The Mensa Foundation, a separate charitable U.S. corporation, edits and publishes its own Mensa Research Journal, in which both Mensans and non-Mensans are published on various topics surrounding the concept and measure of intelligence. The national groups also issue periodicals, such as Mensa Bulletin, the monthly publication of American Mensa, and Mensa Magazine, the monthly publication of British Mensa.
Mensa has many events for members, from the local to the international level. Several countries hold a large event called the Annual Gathering (AG). It is held in a different city every year, with speakers, dances, leadership workshops, children's events, games, and other activities. The American and Canadian AGs are usually held during the American Independence Day (4 July) or Canada Day (1 July) weekends respectively.
There are also smaller gatherings called Regional Gatherings (RGs) held in various cities that attract members from large areas; the largest in the United States is held in the Chicago area around Halloween, and features a costume party for which many members create pun-based costumes.
In 2006, the Mensa World Gathering was held from 8–13 August in Orlando, Florida to celebrate the 60th anniversary of the founding of Mensa. An estimated 2,500 attendees from over 30 countries gathered for this celebration. The International Board of Directors also had a formal meeting there. In 2010, a joint American-Canadian Annual Gathering was held in Dearborn, Michigan, to mark the 50th anniversary of Mensa in North America; this is one of several times the US and Canada AGs have been combined.

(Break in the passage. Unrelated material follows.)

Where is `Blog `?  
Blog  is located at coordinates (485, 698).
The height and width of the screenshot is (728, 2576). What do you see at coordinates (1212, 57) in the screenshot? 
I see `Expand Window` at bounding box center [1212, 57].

Other multinational gatherings are the European Mensas Annual Gathering (EMAG), and the Asian Mensa Gathering (AMG).
Since 1990 Mensa has also sponsored the annual Mensa Mind Games competition, whereat the Mensa Select award is given by American Mensa to five board games that are "original, challenging, and well designed".
Individual local groups and their members also host smaller events for members and their guests. Lunch or dinner events, lectures, tours, theatre outings, and games nights are all common.
Some Mensa groups publish members-only newsletters or magazines, which include articles and columns written by members, and information about upcoming Mensa events. Examples include the American Mensa Bulletin, the British Mensa magazine, and the Australian TableAus.
Mensa International publishes an International Journal, which "contains views and information about Mensa around the world". This journal is generally included in each national magazine.
Mensa also publishes the Mensa Research Journal, which "highlights scholarly articles and recent research related to intelligence". Unlike most Mensa publications, this journal is available to non-members.
All national and local groups welcome children; many offer activities, resources and newsletters specifically geared toward gifted children and their parents. Both American and British Mensa's youngest members joined at the age of two. The current youngest member of Mensa is Adam Kirby, from Mitcham, Surrey, UK who was invited to join at the age of 2 years and 4 months and gained full membership at the age of 2 years 5 months. He scored 141 on the Stanford-Binet IQ test.
American Mensa's oldest member is 102, and British Mensa had a member aged 103.
According to American Mensa's website, 38 percent of its members are baby boomers between the ages of 51 and 68, 31 percent are Gen-Xers between the ages of 27 and 48, and more than 2,600 members are under the age of 18. There are more than 1,800 families in the United States with two or more Mensa members. In addition, the American Mensa general membership is "66 percent male, 33 percent female". The aggregate of local and national leadership is distributed equally between the sexes.